Energy efficiency is an area that could help significantly in the reduction of greenhouse gas production. Energy is lost at power stations before it is converted into electricity. More energy is lost during the transmission through power cables across the country. Yet more energy is wasted in homes and businesses through inefficient equipment and products as well as poor building designs. If zero energy was wasted, we would probably not be as worried about potential climate change.
The great news is that being more energy efficient means saving a lot of money. It is good value for money to spend a bit extra on a more energy efficient appliance, as you will save money on your energy bills. Given that the global demand for energy will increase, there is a strong possibility that the demand for clean, renewable energy will exceed supply. This could lead to much higher energy prices in the future. This is a further incentive to make your homes and businesses more energy efficient, sooner rather than later.
Heating Efficiency and Insulation
If you do not have cavity wall insulation, up to 33% of the energy your home heating system consumes could be escaping through the walls of your house. If you have an older gas boiler, switching to a high-efficiency condensing boiler could save you a further 32%. Just doing those two things will halve your gas bill and there are government grants available to help cover the initial cost.
Gas prices have been in the news a great deal over the past few years and, whilst short-term measures can be taken to increase supply, the long term forecast is for gas prices to continue to rise. Taking measures now to reduce your reliance on gas to heat your home and hot water.
Electrical Generation and Transmission Efficiency
When electricity is produced at a power station, it has to be transmitted through cables across the country so that it can be used. This network of cables is called the Electricity Grid. However, not all the electrical energy makes it from the power station to the users. About 7%-7.5% of the electrical energy is lost as heat and Corona discharges. In addition to this, conventional power stations lose about 65% of the energy they create, mostly as heat.
One way around this problem is to build smaller, local power generation plants. These are used to generate electricity and the excess heat, that would normally be wasted, is used to heat water for local homes and businesses. These power plants are called Combined Heat and Power plants, or CHP for short. This can only be done on a local level, as the water would lose its heat if transported over a long distance.
Combined Heat and Power plants are about 85% efficient, compared to the 35% efficiency of a conventional power plant. There is also the 7%-7.5% energy saving as a result of the power being distributed locally, rather than across the grid. This means that, even if fossil fuels are used to power it, greenhouse gas production is greatly reduced and a lot of money is saved. Users of Combined Heat and Power tariffs have had their energy bills reduced by over 50%.
Energy Efficient Lighting
Lighting counts towards 30-40% of all electrical energy consumed. The design of the incandescent light bulb has not changed that much since it was invented. It loses huge amounts of energy as heat, using much more energy in the form of electricity than it produces in light. There are, however, alternatives.

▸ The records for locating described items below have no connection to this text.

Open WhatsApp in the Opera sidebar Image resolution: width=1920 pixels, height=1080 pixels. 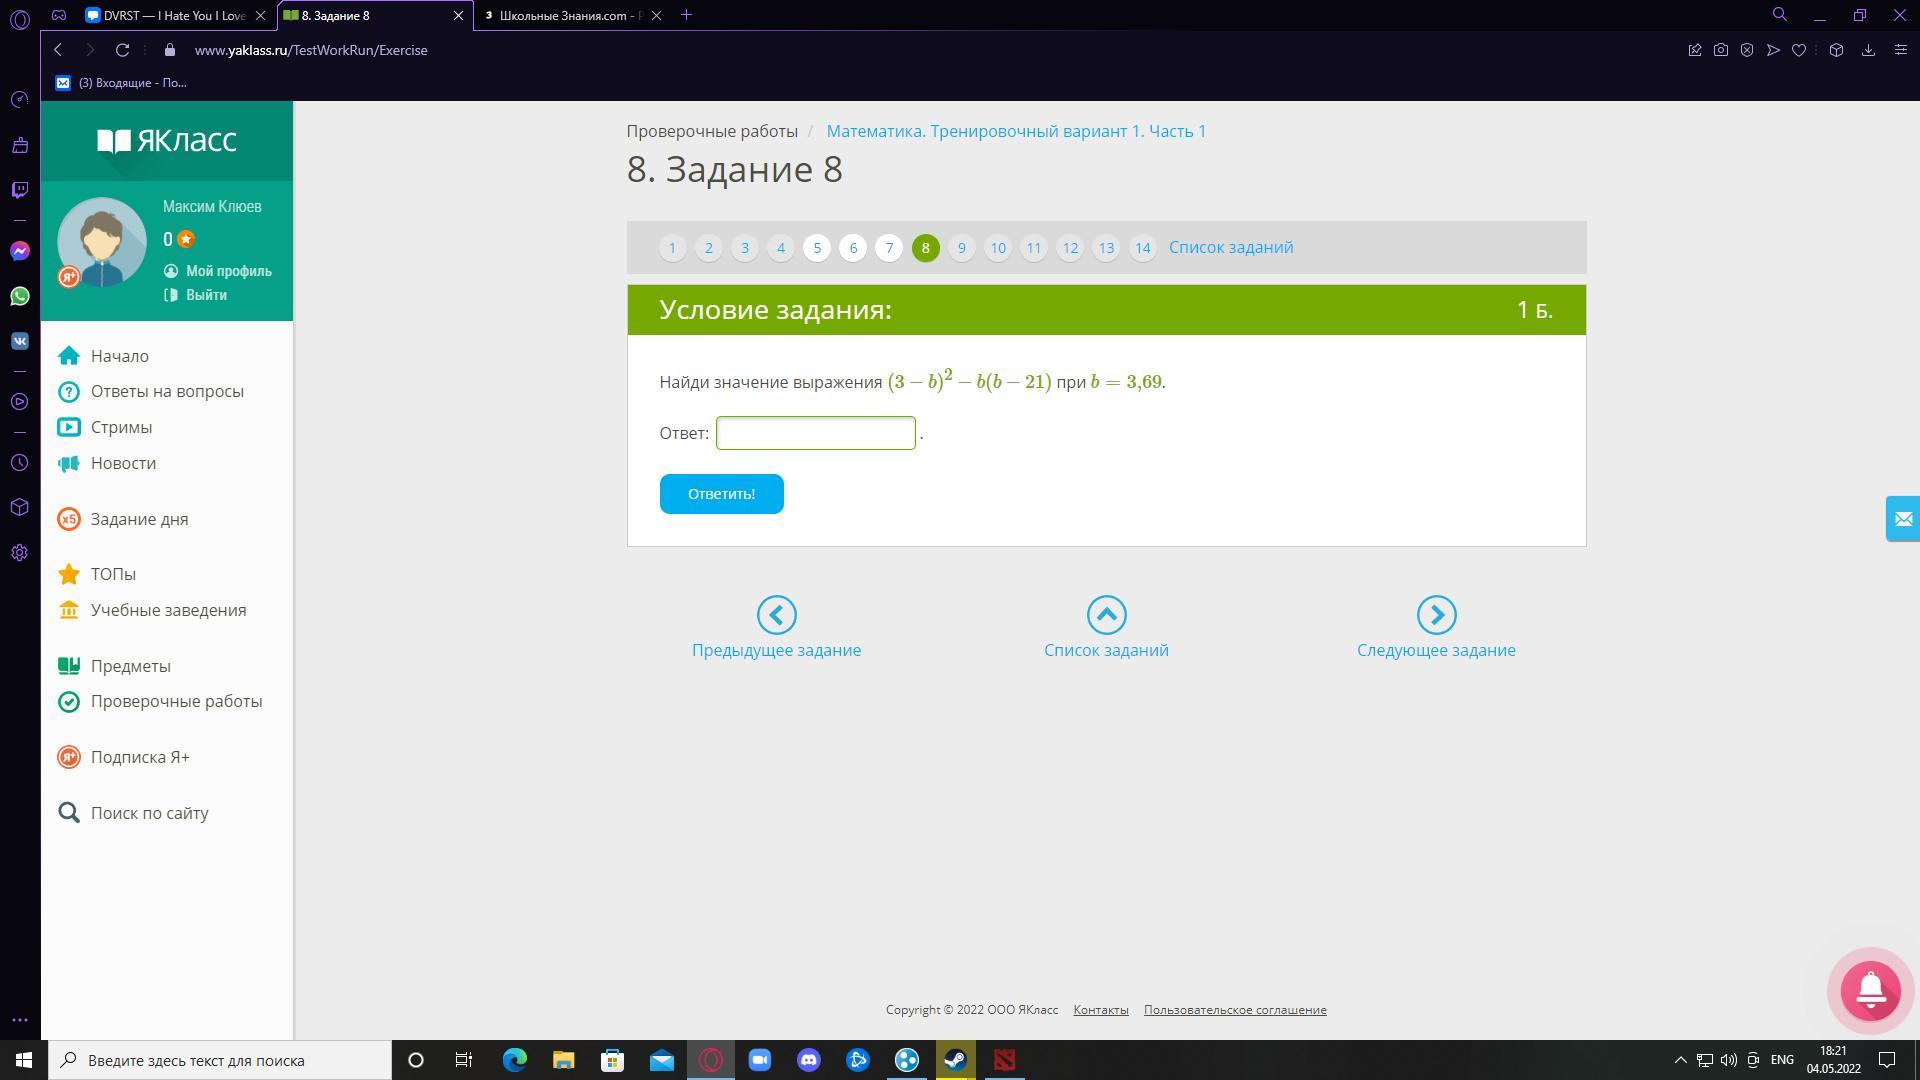point(19,296)
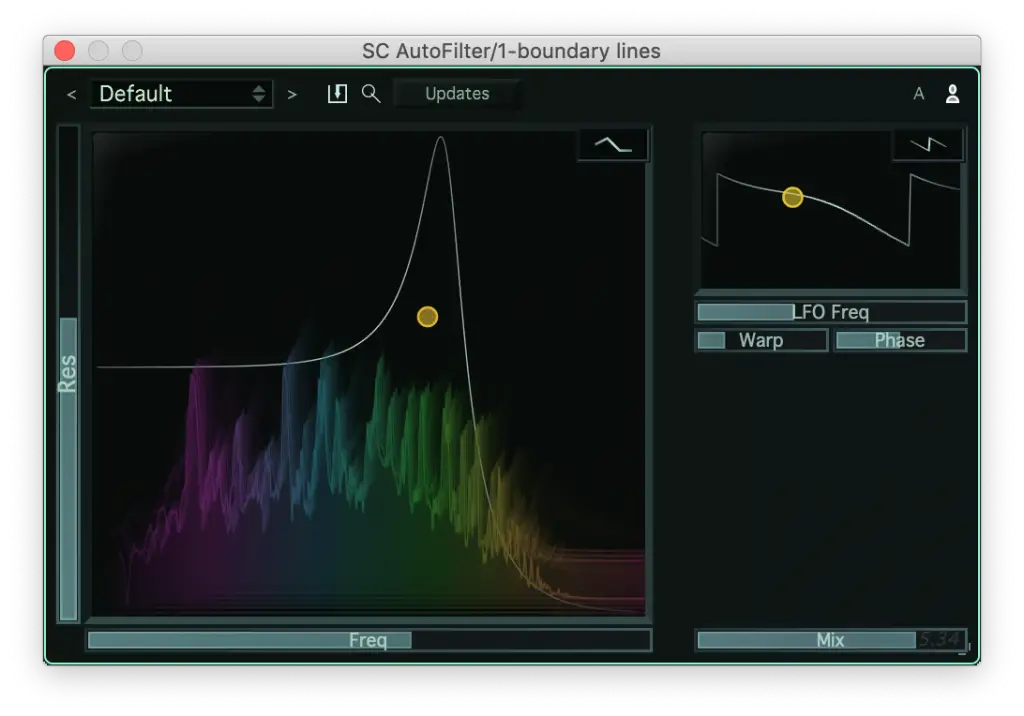1024x716 pixels.
Task: Select the A comparison state
Action: pyautogui.click(x=918, y=93)
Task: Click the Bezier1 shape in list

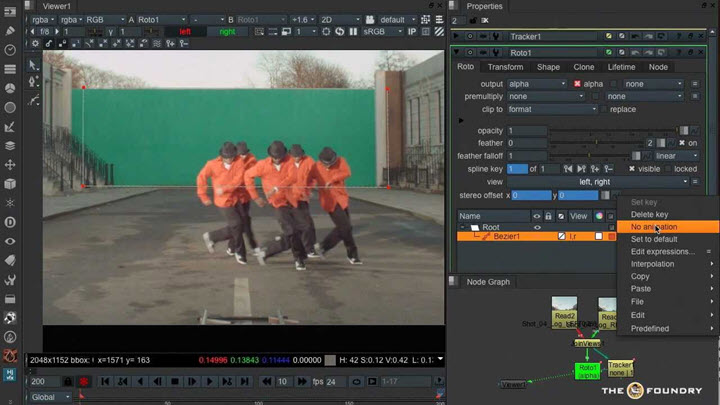Action: 508,235
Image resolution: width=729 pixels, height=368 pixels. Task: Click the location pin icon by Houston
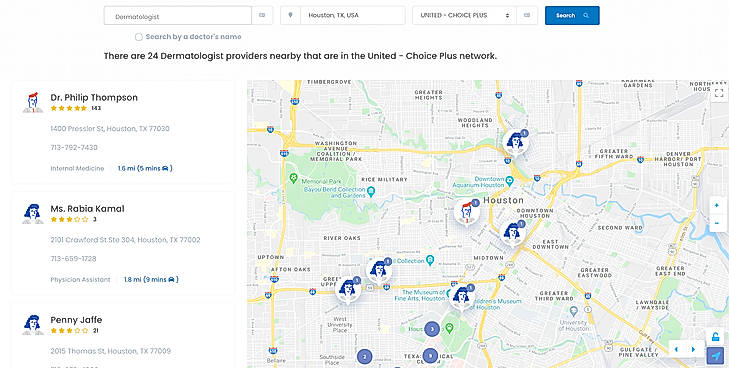(x=291, y=15)
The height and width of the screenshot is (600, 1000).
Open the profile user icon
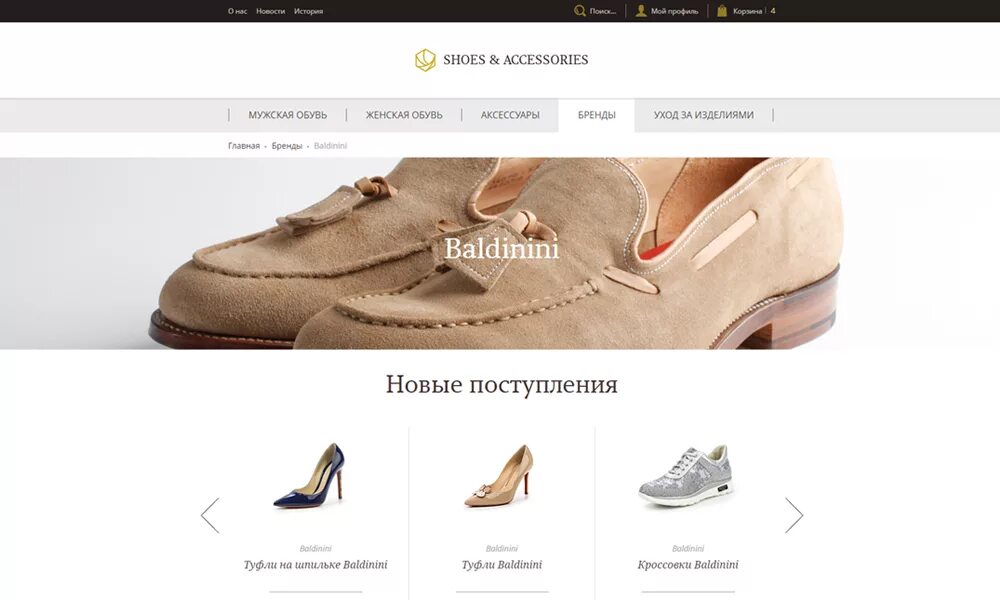(x=641, y=11)
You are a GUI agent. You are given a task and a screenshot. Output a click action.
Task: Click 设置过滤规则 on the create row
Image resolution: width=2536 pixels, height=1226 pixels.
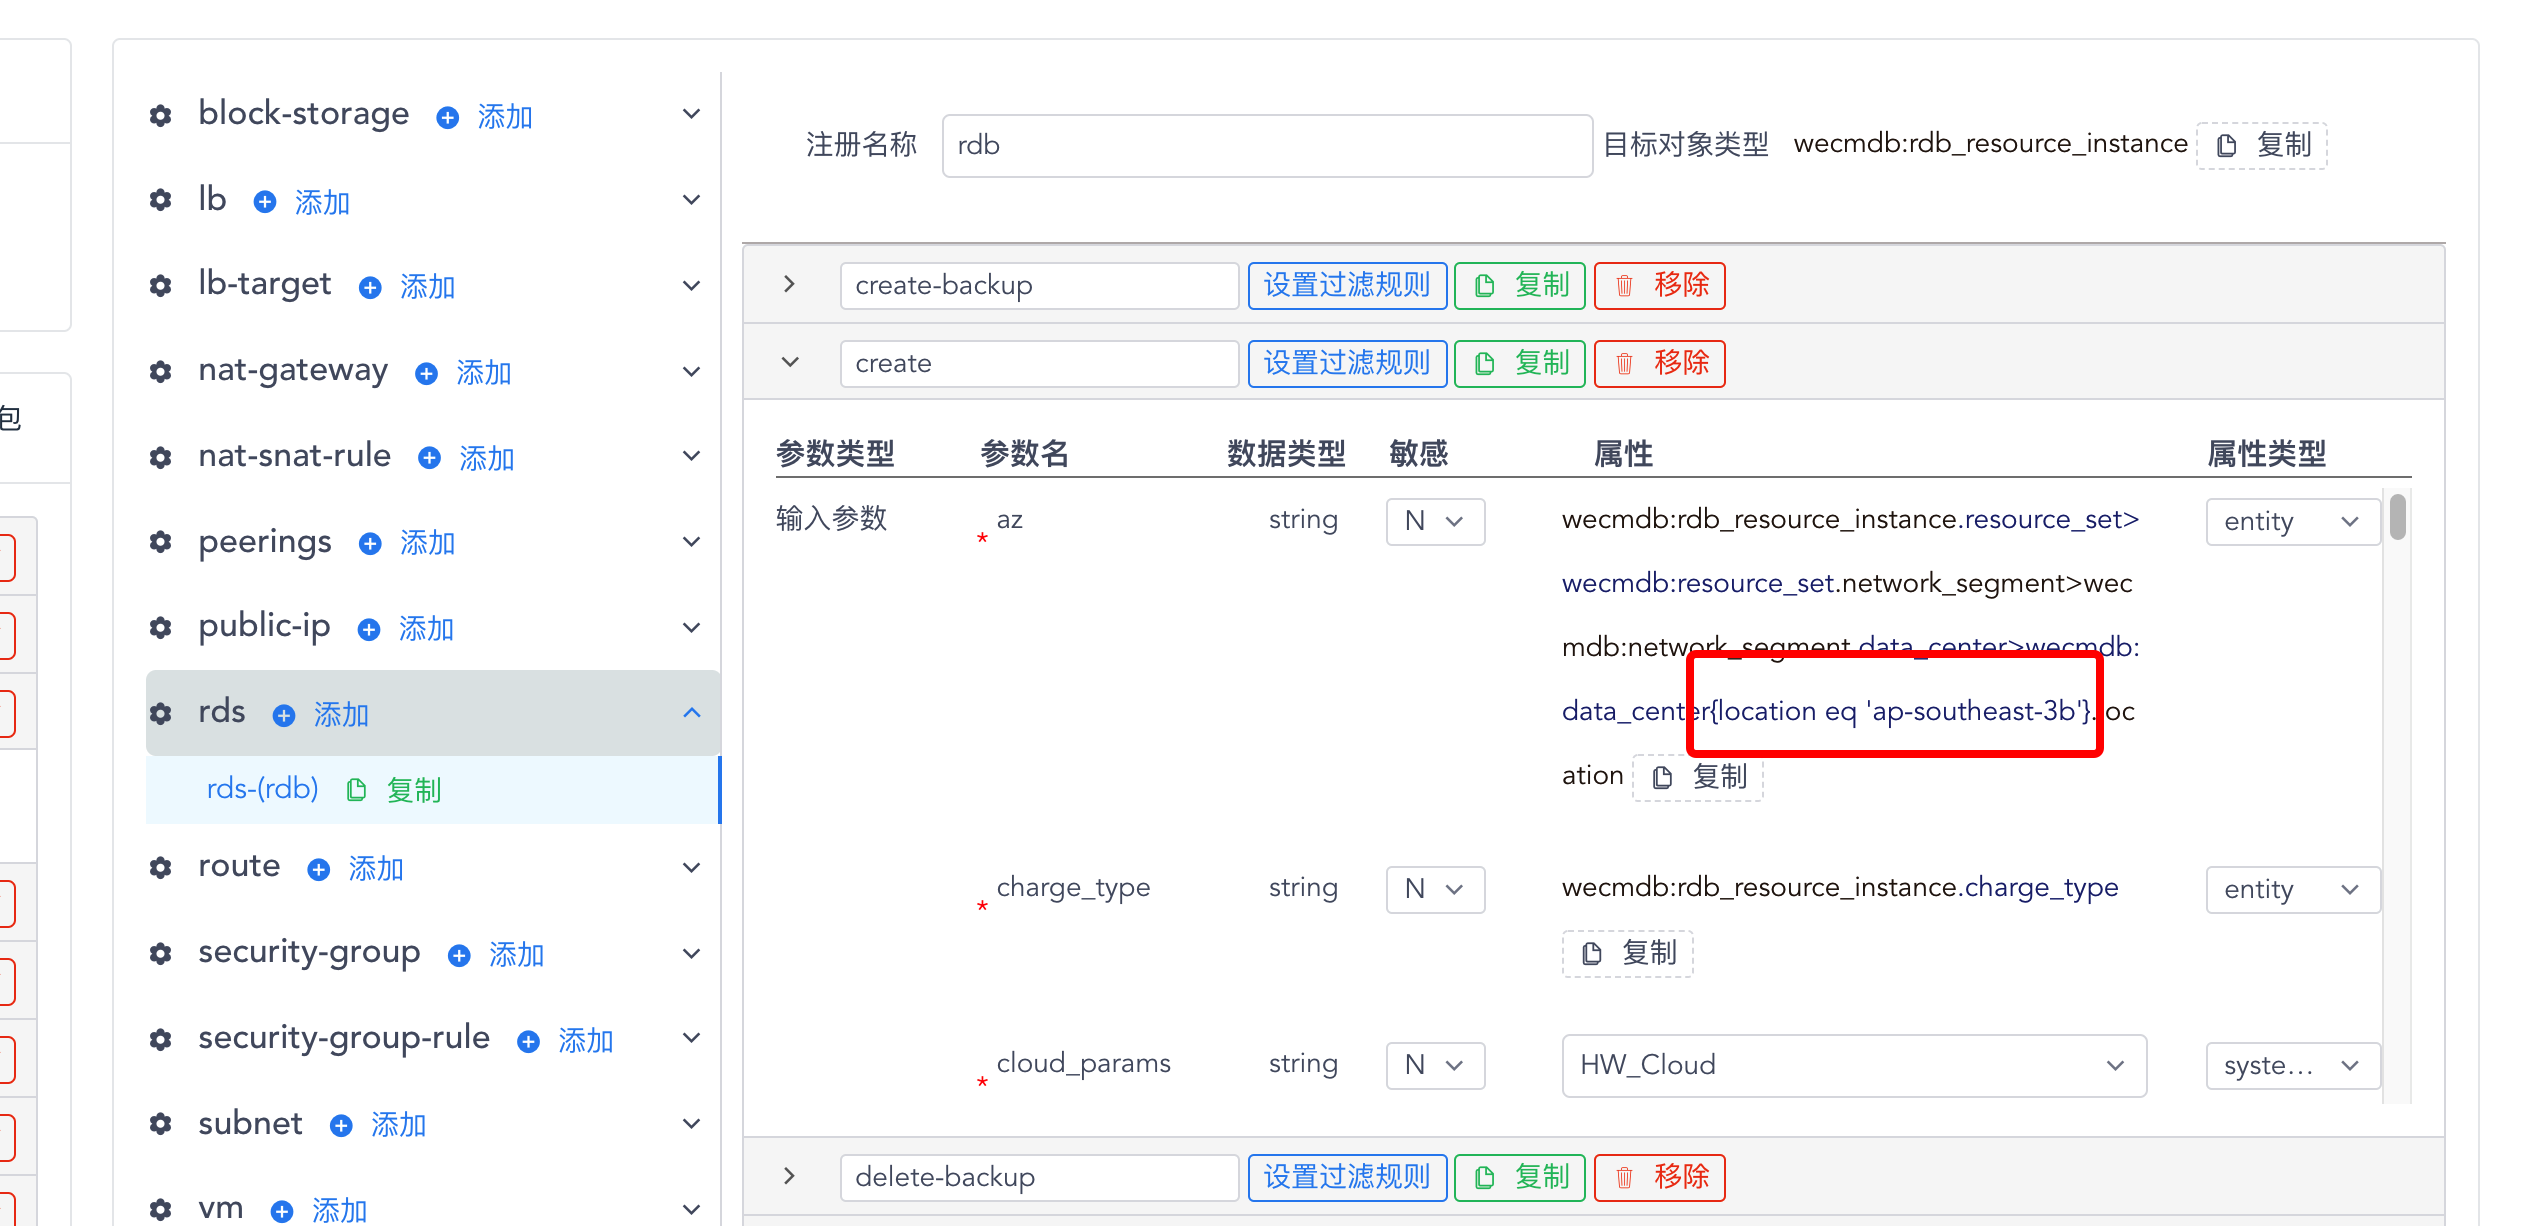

The two main alternatives to the incandescent light bulbs are the Fluorescent light and LED-based lights. Both use far less electrical energy than the older, inefficient model.
Incandescent light bulbs work by passing a high current through a small, coiled wire, called a filament. The wire becomes extremely hot and glows white, emitting a bright light and a lot of heat (don't touch one when it is switched on!). It is this heat that makes them inefficient, as the ideal scenario is to have as much of the electricity as possible producing light, rather than heat. Eventually, the filament wire burns out and light bulb stops working.
Fluorescent lights come in the form of strips or bulbs. They contain a gas mixture that becomes excited when an electric current is passed through it. The excited gasses react with the coating on the inside of the bulb to produce light. Neon lights work in a similar way, but the gasses in a Neon Light naturally give off light without the need for the coating. Fluorescent lights operate at a much cooler temperature than incandescent bulbs and are therefore much more efficient, using only a quarter of the electricity.
LED lights take advantage of the Light Emitting Diode, an electronic component usually used to show that a circuit or device is switched on (for example, the standby light on your television set is probably an LED). They work in a similar fashion to incandescent bulbs, except they do not have a filament that burns out; they have a piece of semi-conductor that emits light when a small current passes through it. They do not get very hot and therefore consume much less energy than an incandescent bulb (about 5-6 times less energy).
Natural lighting is something that many building miss out on. Larger, double or triple glazed windows can help save on energy bills by providing natural light and heat (a literal greenhouse effect). Natural light can also be concentrated and channelled through optical fibres to provide zero-energy indoor lighting, replacing light bulbs during daylight hours.
Using one or more of the energy-saving lighting options listed above to replace your existing lighting could cut 25% off your electricity bill, for life. If you generate part of your electricity yourself, saving energy using one of the methods above means that you will be able to use more of the power you generate for other things and buy less from the grid.